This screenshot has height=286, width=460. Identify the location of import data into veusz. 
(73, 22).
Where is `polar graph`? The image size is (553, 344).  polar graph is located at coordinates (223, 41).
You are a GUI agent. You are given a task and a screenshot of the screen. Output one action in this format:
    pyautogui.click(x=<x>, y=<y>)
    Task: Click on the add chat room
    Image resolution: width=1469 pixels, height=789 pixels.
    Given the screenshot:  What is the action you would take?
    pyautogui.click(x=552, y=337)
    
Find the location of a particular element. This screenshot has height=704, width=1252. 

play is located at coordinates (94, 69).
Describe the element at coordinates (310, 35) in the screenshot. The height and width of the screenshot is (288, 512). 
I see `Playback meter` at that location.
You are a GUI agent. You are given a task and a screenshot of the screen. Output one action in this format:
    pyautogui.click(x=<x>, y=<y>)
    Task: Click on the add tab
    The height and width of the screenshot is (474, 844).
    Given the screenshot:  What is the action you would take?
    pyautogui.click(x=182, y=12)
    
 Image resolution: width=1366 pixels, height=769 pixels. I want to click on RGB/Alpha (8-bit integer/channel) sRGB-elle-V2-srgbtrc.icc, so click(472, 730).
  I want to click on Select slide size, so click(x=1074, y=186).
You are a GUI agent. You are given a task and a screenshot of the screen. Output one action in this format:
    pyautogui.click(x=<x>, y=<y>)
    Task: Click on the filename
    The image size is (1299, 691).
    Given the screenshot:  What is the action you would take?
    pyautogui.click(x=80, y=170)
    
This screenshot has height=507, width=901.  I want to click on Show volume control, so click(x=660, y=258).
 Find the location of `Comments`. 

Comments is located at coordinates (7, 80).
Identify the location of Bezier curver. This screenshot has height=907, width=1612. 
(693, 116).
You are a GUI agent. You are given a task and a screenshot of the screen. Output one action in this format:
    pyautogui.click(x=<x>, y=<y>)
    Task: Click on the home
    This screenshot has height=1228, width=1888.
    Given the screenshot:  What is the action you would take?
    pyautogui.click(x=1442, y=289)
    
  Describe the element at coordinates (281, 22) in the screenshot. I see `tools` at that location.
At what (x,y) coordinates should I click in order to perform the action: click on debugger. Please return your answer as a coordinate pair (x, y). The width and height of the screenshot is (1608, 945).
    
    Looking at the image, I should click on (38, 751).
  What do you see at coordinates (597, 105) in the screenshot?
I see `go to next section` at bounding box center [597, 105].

WHAT IS NEEDED: Write out every line of the entries above as a numbered list, and leave out the blank lines.

WRITTEN ANSWER:
1. This screenshot has height=286, width=460. Identify the location of import data into veusz. 
2. (73, 22).
3. Where is `polar graph`? The image size is (553, 344).  polar graph is located at coordinates (223, 41).
4. You are a GUI agent. You are given a task and a screenshot of the screen. Output one action in this format:
5.     pyautogui.click(x=<x>, y=<y>)
6.     Task: Click on the add chat room
7.     Image resolution: width=1469 pixels, height=789 pixels.
8.     Given the screenshot:  What is the action you would take?
9.     pyautogui.click(x=552, y=337)
10. Find the location of a particular element. This screenshot has height=704, width=1252. 
11. play is located at coordinates (94, 69).
12. Describe the element at coordinates (310, 35) in the screenshot. The height and width of the screenshot is (288, 512). 
13. I see `Playback meter` at that location.
14. You are a GUI agent. You are given a task and a screenshot of the screen. Output one action in this format:
15.     pyautogui.click(x=<x>, y=<y>)
16.     Task: Click on the add tab
17.     The height and width of the screenshot is (474, 844).
18.     Given the screenshot:  What is the action you would take?
19.     pyautogui.click(x=182, y=12)
20.  Image resolution: width=1366 pixels, height=769 pixels. I want to click on RGB/Alpha (8-bit integer/channel) sRGB-elle-V2-srgbtrc.icc, so click(472, 730).
21.   I want to click on Select slide size, so click(x=1074, y=186).
22. You are a GUI agent. You are given a task and a screenshot of the screen. Output one action in this format:
23.     pyautogui.click(x=<x>, y=<y>)
24.     Task: Click on the filename
25.     The image size is (1299, 691).
26.     Given the screenshot:  What is the action you would take?
27.     pyautogui.click(x=80, y=170)
28. This screenshot has height=507, width=901.  I want to click on Show volume control, so click(x=660, y=258).
29.  Find the location of `Comments`. 
30. Comments is located at coordinates (7, 80).
31. Identify the location of Bezier curver. This screenshot has height=907, width=1612. 
32. (693, 116).
33. You are a GUI agent. You are given a task and a screenshot of the screen. Output one action in this format:
34.     pyautogui.click(x=<x>, y=<y>)
35.     Task: Click on the home
36.     This screenshot has height=1228, width=1888.
37.     Given the screenshot:  What is the action you would take?
38.     pyautogui.click(x=1442, y=289)
39.   Describe the element at coordinates (281, 22) in the screenshot. I see `tools` at that location.
40. At what (x,y) coordinates should I click in order to perform the action: click on debugger. Please return your answer as a coordinate pair (x, y). The width and height of the screenshot is (1608, 945).
41.     Looking at the image, I should click on (38, 751).
42.   What do you see at coordinates (597, 105) in the screenshot?
43. I see `go to next section` at bounding box center [597, 105].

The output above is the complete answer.